The Lima Centro 1 electoral board said late Friday it sees grounds for initiating proceedings to exclude Fujimori, following allegations she broke election law prohibiting candidates from giving out money during their campaigns.
Fujimori has had at least 30 percent support in presidential polls for the past two years, and her disqualification would throw the race wide open three weeks before the April 10 vote. The electoral board has already this month excluded two of Fujimori’s rivals, Julio Guzman and Cesar Acuna -- Acuna for donating money during his campaign.
The body cited a report from the national electoral board this week that said Fujimori participated in a public event in Lima last month, reading out the winners of a break- dance competition. Fujimori’s Fuerza Popular party previously donated to the organization that hosted the event and a member of her party gave out the prize money, according to the report.

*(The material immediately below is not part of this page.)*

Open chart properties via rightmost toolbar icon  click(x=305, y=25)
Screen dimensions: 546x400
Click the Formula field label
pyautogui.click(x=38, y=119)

Speaking to reporters late Friday, Fujimori denied breaking any law and said the electoral board report indicates she didn’t give out money during the event. The Lima board will formally notify Fuerza Popular of the proceedings on Saturday and the party will then have 24 hours to present its defense, Fujimori said.
Under an electoral law that took effect in January, candidates can be expelled for donating cash, food or goods directly or via a third party during their campaigns.
Fujimori had 32 percent voter support in an Ipsos Peru poll from March 5-10, less than the 50 percent needed to win outright and avoid a runoff on June 5. Pedro Pablo Kuczynski had 14 percent while Alfredo Barnechea and Veronika Mendoza each had 9 percent and Alan Garcia 6 percent. Ipsos questioned 1,851 people and the poll’s margin of error was plus or minus 2.3 percentage points.